Talimat: Aşağıdaki Metiner-Bahçeli görüşmesi hakkındaki yazının tamamını, tek bir kelimesini bile değiştirmeden aynen yaz.

Verilen metin:
________

Nihat Aydın’ın Kaleminden... Metiner-Bahçeli Görüşmesi: Terörsüz Türkiye Umudunu Diri Tutmak

Türkiye’nin uzun yıllardır süregelen en temel meselelerinden biri olan terör, sadece güvenlik boyutuyla değil, aynı zamanda sosyo-politik, kültürel ve psikolojik yönleriyle de ülkenin kaderini şekillendiren bir olgu olagelmiştir.

Bu bağlamda, son günlerde dikkat çeken gelişmelerden biri de Kürt asıllı kimliğinin yanı sıra siyasi, basın ve araştırmacı-yazar yönleri ile de bilinen Mehmet Metiner’in Devlet Bahçeli’yi 4 Kasım 2025 tarihinde Ankara’daki Milliyetçi Hareket Partisi (MHP) Genel Merkezi’nde ziyaret etmesidir. Görüşmenin içeriğine dair yapılan açıklamalar, “terörsüz Türkiye” vizyonu etrafında şekillenen umutlu bir siyasi atmosferi işaret ediyor. Bu ziyaret, sadece iki siyasetçi arasında yapılan bir nezaket buluşması olmanın ötesinde, devlet aklının yeniden ortak bir paydada buluştuğu bir döneme girildiğinin sembolü niteliğinde.

________

Mevcut veriler:
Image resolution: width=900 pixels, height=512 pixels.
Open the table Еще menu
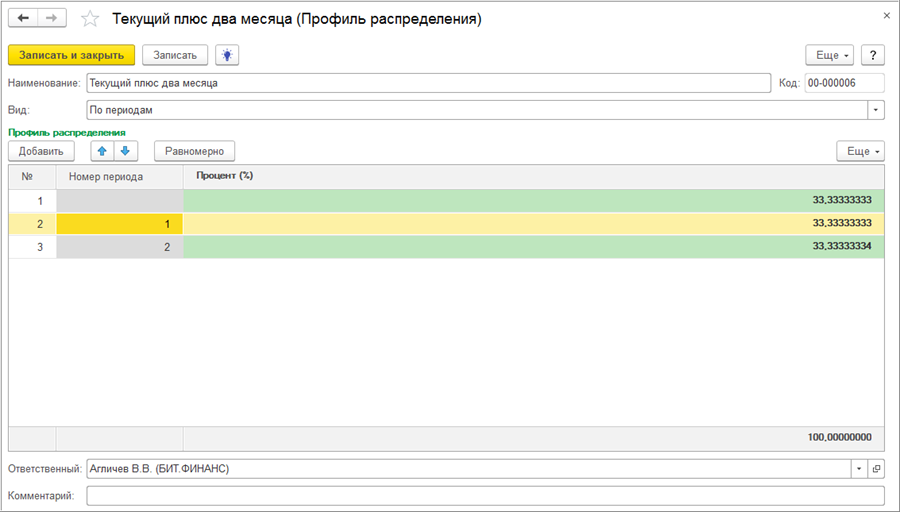click(860, 151)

________

Doğru cevap:
Nihat Aydın’ın Kaleminden... Metiner-Bahçeli Görüşmesi: Terörsüz Türkiye Umudunu Diri Tutmak

Türkiye’nin uzun yıllardır süregelen en temel meselelerinden biri olan terör, sadece güvenlik boyutuyla değil, aynı zamanda sosyo-politik, kültürel ve psikolojik yönleriyle de ülkenin kaderini şekillendiren bir olgu olagelmiştir.

Bu bağlamda, son günlerde dikkat çeken gelişmelerden biri de Kürt asıllı kimliğinin yanı sıra siyasi, basın ve araştırmacı-yazar yönleri ile de bilinen Mehmet Metiner’in Devlet Bahçeli’yi 4 Kasım 2025 tarihinde Ankara’daki Milliyetçi Hareket Partisi (MHP) Genel Merkezi’nde ziyaret etmesidir. Görüşmenin içeriğine dair yapılan açıklamalar, “terörsüz Türkiye” vizyonu etrafında şekillenen umutlu bir siyasi atmosferi işaret ediyor. Bu ziyaret, sadece iki siyasetçi arasında yapılan bir nezaket buluşması olmanın ötesinde, devlet aklının yeniden ortak bir paydada buluştuğu bir döneme girildiğinin sembolü niteliğinde.